In the face of the conflicting testimony we accept the finding that the policy was delivered and accepted by Mathisen on April 14, 1943. In light of the authority conferred on Sweet to decide the health question at the time of delivery and acceptance on April 14, 1943, and in light of the further finding of the court that on this delivery and acceptance date, Mathisen was insurable from a health standpoint, under the rule in the California cases above *297cited, we are of the view that the policy-then became a binding contract of insurance. In the delivery of the policy, Sweet exercised the authority vested in him by Hackman, the associate general agent of appellant who was in charge of the brokerage department of the company in that area and thus Sweet acted for appellant under the authority so conferred on him, in determining whether or not the policy should be delivered under the conditions then existing. We approve the opinion expressed by the trial court that on the issue of health this case is governed by the California rule announced in the Wills and Burr cases, supra. In the light of these cases we do not think that the cases of New York Life Ins. Co. v. Gist, 9 Cir., 63 F.2d 732; Subar v. New York Life Ins. Co., 6 Cir., 60 F.2d 239; Stipcich v. Metropolitan Life Ins. Co., 277 U.S. 311, 48 S.Ct. 512, 72 L.Ed. 895 are applicable.

Judgment affirmed.

Sweet, as a broker-solicitor, had presented 87 applications for life insurance to appellant through its local office. Approximately a year after Mathisen’s death he was still permitted to solicit insurance for appellant and retained the confidence of its local agent.

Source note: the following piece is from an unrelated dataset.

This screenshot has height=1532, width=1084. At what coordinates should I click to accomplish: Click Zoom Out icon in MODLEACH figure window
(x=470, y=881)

“I expressly agree on behalf of myself and of any person who shall have or claim any interest in any policy issued on this application * * * as follows:

“1. * * * This application * * * and any policy or policies issued in consequence thereof shall constitute the entire contract of insurance and the Company shall not be bound in any way by any statements, promises or information made or given by or to any agent or other person at any time unless the same be reduced to writing and submitted to the Company at its Home Office and made a part of such contract. Only the President, a Vice-President, a Secretary or an Assistant Secretary may make, modify or discharge contracts or waive any of the Company’s rights or requirements, and then only in writing.

“2. The insurance hereby applied for shall not be considered in force until a .policy shall have been issued by the Company * * * and said policy manually received and accepted by me, subject to all the provisions therein contained, during my good health, and the first premium paid, * * * ; except that if the full first premium is paid in advance to an authorized agent of the Company while I am in good health and the receipt on the form attached hereto delivered, then the liability of the Company shall be as stated in such receipt.” (Appellant throughout denies that it waived these terms and asserts that the policy never beeame an effective contract of insurance.)

Apparently the court could not find any conclusive evidence as to the presence of typhoid fever during the period from April 5th to April 28th. The medical testimony regarding the symptoms was inconclusive on the exact cause of the hemorrhages which led to the death of Mathisen.

“Q. Well, Mr. Hackman, it is the agent himself, then, who decides the health condition of the insured at the time of delivery of the policy, whether or not it is a prepaid policy or a non-prepaid policy, isn’t it? A. Yes sir: That is true

“Q. [to Hackman] Was it your interpretation of Mr. Sweet’s statement to you on May 11th that he had violated the rules of the company in one particular only of mailing the policy?

A. That is right.

“Q. You knew then that he had received payment for the policy after he had mailed it, didn’t you? A. That is right.

“Q. You did not consider that a violation of the rules of the company, did you? A. Well, that is a difficult question to say yes or no to.

* * * . * # *

“Q. You knew also that he had received the premium payment for the full annual premium of this policy after he had mailed it, didn’t you? A. That is right.”